Problem to solve = Copy the records below word for word, omitting the pictures.

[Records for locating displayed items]
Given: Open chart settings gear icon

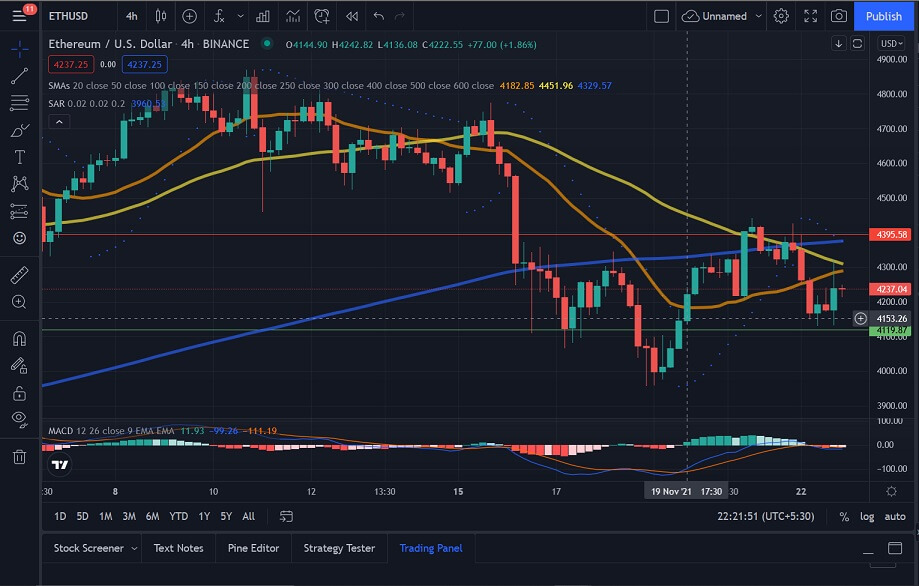Looking at the screenshot, I should point(781,16).
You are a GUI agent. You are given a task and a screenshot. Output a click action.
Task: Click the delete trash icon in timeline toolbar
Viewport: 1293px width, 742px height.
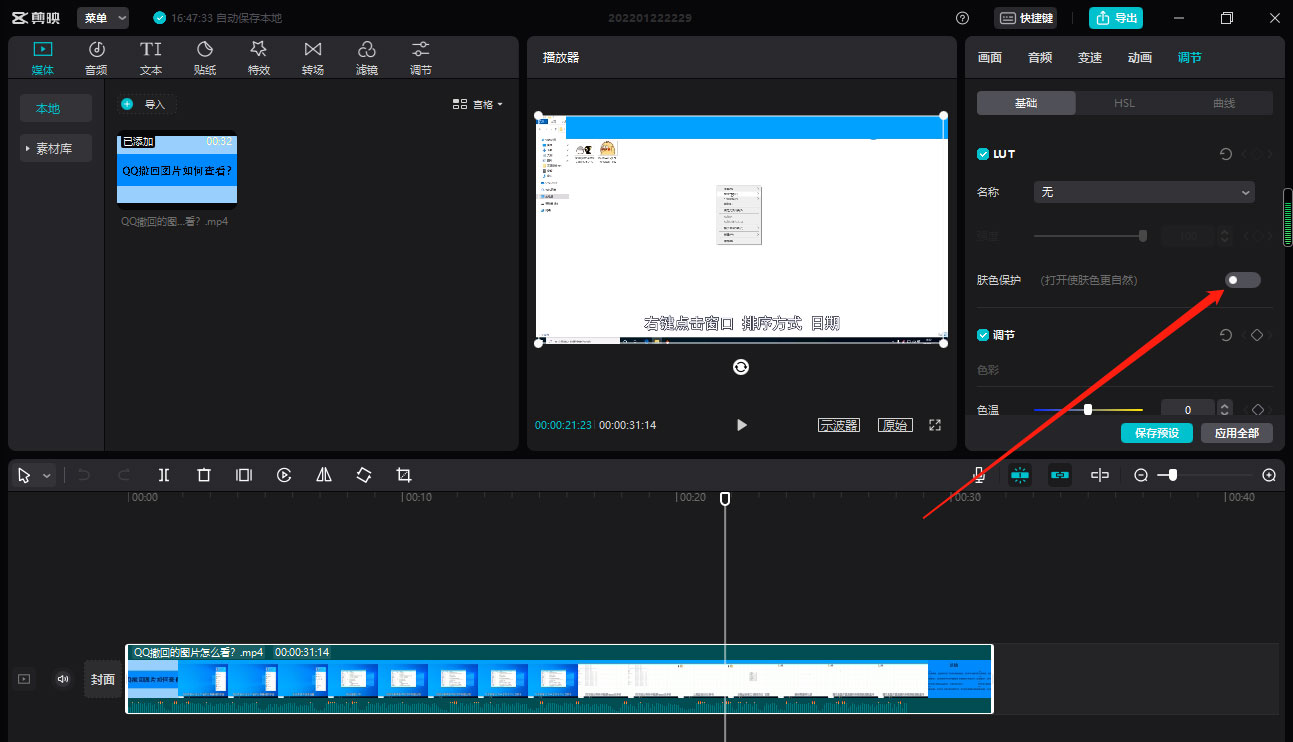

Response to the task =
Given: Open chart settings gear icon

Looking at the screenshot, I should point(781,16).
You are a GUI agent. You are given a task and a screenshot. Output a click action.
Task: Click the delete trash icon in timeline toolbar
Viewport: 1293px width, 742px height.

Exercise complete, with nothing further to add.